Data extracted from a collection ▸

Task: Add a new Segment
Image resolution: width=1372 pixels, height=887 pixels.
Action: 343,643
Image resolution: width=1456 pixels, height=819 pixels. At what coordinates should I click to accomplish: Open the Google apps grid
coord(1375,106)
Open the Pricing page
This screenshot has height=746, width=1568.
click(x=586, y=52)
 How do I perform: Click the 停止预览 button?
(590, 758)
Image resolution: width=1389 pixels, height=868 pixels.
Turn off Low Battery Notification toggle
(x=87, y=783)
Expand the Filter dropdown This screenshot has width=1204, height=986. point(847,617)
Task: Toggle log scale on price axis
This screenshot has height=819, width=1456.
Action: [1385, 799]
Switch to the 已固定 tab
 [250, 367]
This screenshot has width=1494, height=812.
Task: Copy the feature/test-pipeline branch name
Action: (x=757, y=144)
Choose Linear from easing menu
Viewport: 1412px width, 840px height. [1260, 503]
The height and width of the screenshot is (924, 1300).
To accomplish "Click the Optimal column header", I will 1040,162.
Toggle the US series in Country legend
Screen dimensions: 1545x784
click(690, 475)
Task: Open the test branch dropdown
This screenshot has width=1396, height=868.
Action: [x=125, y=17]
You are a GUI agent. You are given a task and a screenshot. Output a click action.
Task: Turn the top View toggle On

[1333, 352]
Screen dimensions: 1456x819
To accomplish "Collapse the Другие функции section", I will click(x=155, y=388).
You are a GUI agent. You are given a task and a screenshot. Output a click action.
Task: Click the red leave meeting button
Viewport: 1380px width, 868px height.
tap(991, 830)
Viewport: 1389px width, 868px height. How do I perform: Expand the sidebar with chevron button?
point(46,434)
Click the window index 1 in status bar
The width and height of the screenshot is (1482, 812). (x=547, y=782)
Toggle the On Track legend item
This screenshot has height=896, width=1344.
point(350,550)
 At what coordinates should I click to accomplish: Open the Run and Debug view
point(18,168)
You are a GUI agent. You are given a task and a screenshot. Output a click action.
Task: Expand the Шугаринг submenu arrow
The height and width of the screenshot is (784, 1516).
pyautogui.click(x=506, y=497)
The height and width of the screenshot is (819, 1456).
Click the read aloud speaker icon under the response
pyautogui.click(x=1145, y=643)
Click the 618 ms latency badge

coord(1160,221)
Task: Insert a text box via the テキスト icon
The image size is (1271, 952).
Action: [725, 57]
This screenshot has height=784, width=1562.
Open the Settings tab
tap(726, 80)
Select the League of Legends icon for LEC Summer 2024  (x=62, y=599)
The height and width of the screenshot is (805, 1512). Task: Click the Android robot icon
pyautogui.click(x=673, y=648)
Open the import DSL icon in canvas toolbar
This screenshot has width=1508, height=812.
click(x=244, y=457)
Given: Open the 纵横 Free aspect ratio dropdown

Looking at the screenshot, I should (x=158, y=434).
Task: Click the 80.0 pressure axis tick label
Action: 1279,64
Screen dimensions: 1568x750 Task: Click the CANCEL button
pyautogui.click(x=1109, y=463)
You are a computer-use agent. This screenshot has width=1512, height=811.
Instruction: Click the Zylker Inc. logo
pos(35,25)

WORK TO BE COMPLETED ▸ Pick every line of the data that includes the string "will".

EXERCISE SOLUTION ▸
To accomplish "Click the Optimal column header", I will 1040,162.
To accomplish "Collapse the Другие функции section", I will click(x=155, y=388).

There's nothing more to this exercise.